- Document excerpt -
##############################

By creating a line through (0,0) and (1200,1000) we get an equation of y= $\frac{1000}{1200}$ x or y= $\frac{5}{6}$ x. Since the slope is reduced to $\frac{5}{6}$ then we can locate a new red dot every time (starting at the origin) we move 6 units to the right (x value) and 5 units up (y-value). Since we find a red dot every 6 units to the right we can take the total units to the right which is 1200 and divide that by 6 or $\frac{1200}{6}$ = 200 and then add the red dot at the origin which gives us 200 + 1 or 201 red dots.

An equation for the hypotenuse in lowest terms is 6y = 5x using elementary linear algebra.

For (x,y) to have integral coordinates ("on the grid"), 5x must be divisible by 6, and 6y must be divisible by 5. This only occurs when x = 6k for k = 0, 1, .... because the coefficients in lowest terms are relatively prime.

Points y will thus be on the hypotenuse and the grid when x = 6k AND 0 ≤ 6k ≤ 1200.

That would be k = 0, 1, ..., 200 or 201 points on the grid.

##############################

- Requirement -
Return the full lattice-point explanation word for word, from its first sentence to its last. Rely on the lattice-point explanation above and nothing else.

- Available data -
##############################

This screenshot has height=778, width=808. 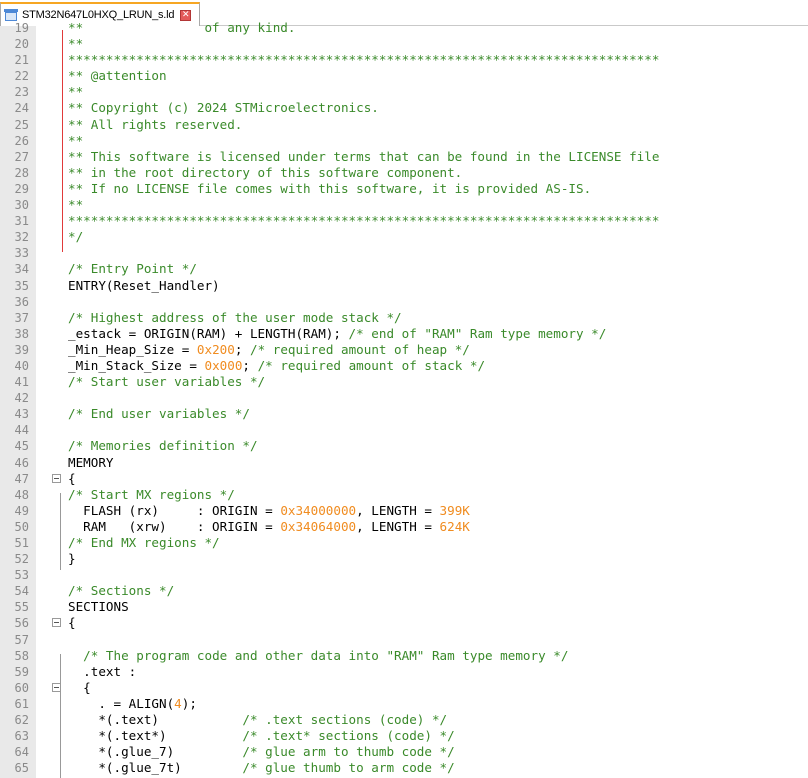 What do you see at coordinates (404, 302) in the screenshot?
I see `code-line: 36` at bounding box center [404, 302].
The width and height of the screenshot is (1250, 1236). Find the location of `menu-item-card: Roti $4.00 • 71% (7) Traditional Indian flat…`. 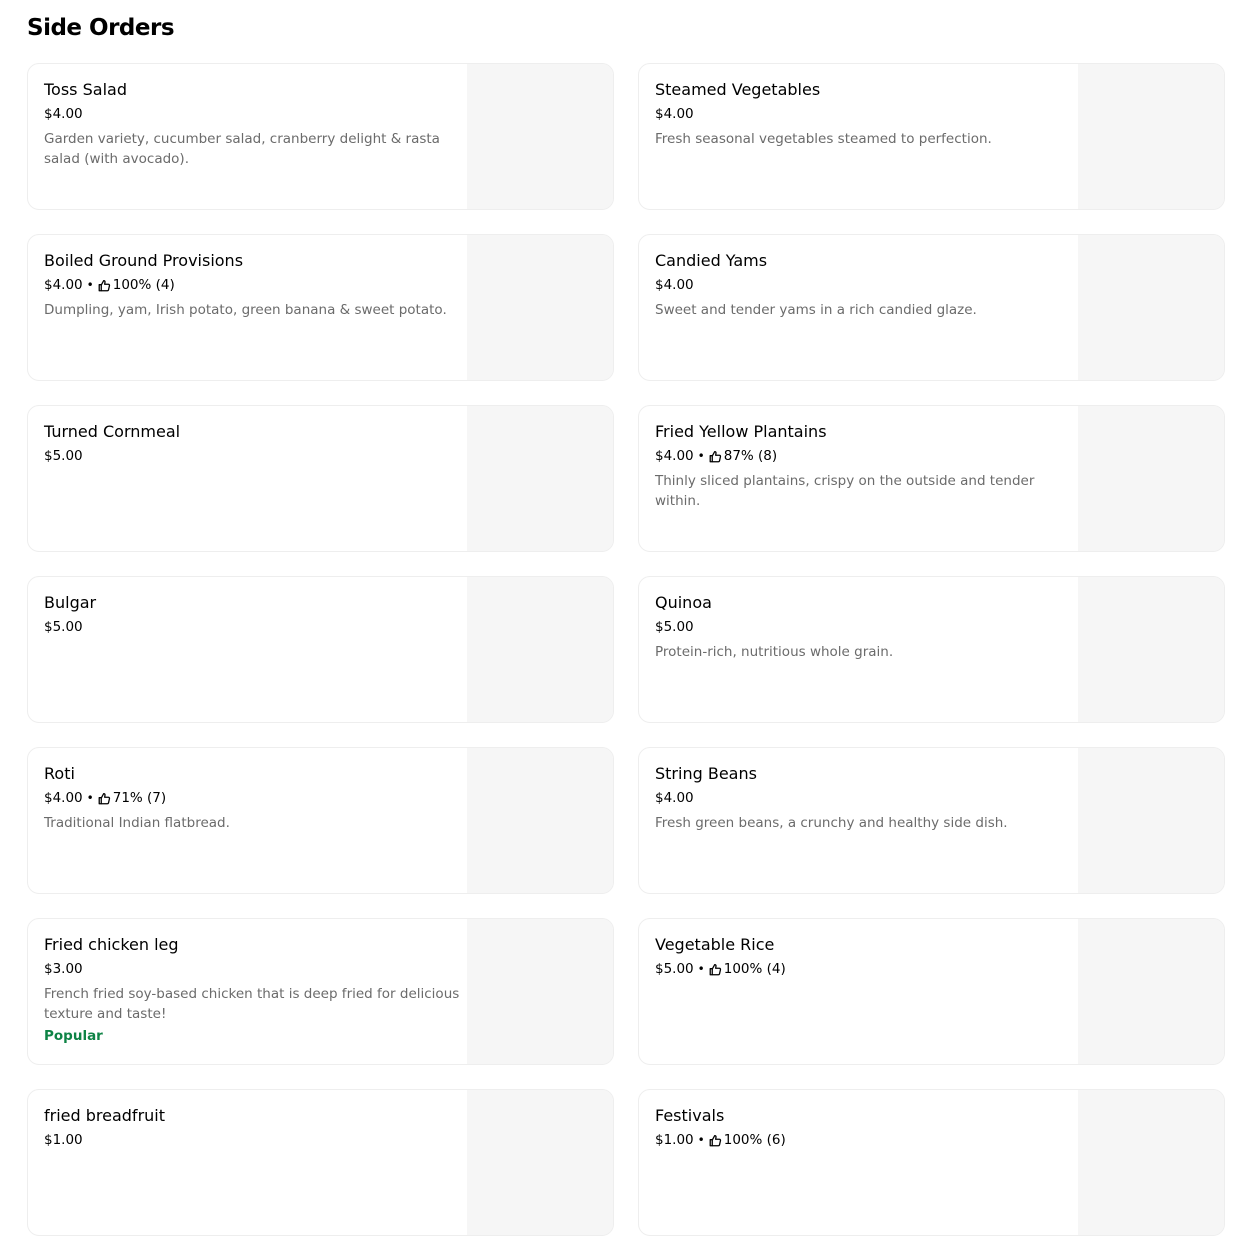

menu-item-card: Roti $4.00 • 71% (7) Traditional Indian flat… is located at coordinates (320, 820).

##############################

- Your response -
By creating a line through (0,0) and (1200,1000) we get an equation of y= $\frac{1000}{1200}$ x or y= $\frac{5}{6}$ x. Since the slope is reduced to $\frac{5}{6}$ then we can locate a new red dot every time (starting at the origin) we move 6 units to the right (x value) and 5 units up (y-value). Since we find a red dot every 6 units to the right we can take the total units to the right which is 1200 and divide that by 6 or $\frac{1200}{6}$ = 200 and then add the red dot at the origin which gives us 200 + 1 or 201 red dots.

An equation for the hypotenuse in lowest terms is 6y = 5x using elementary linear algebra.

For (x,y) to have integral coordinates ("on the grid"), 5x must be divisible by 6, and 6y must be divisible by 5. This only occurs when x = 6k for k = 0, 1, .... because the coefficients in lowest terms are relatively prime.

Points y will thus be on the hypotenuse and the grid when x = 6k AND 0 ≤ 6k ≤ 1200.

That would be k = 0, 1, ..., 200 or 201 points on the grid.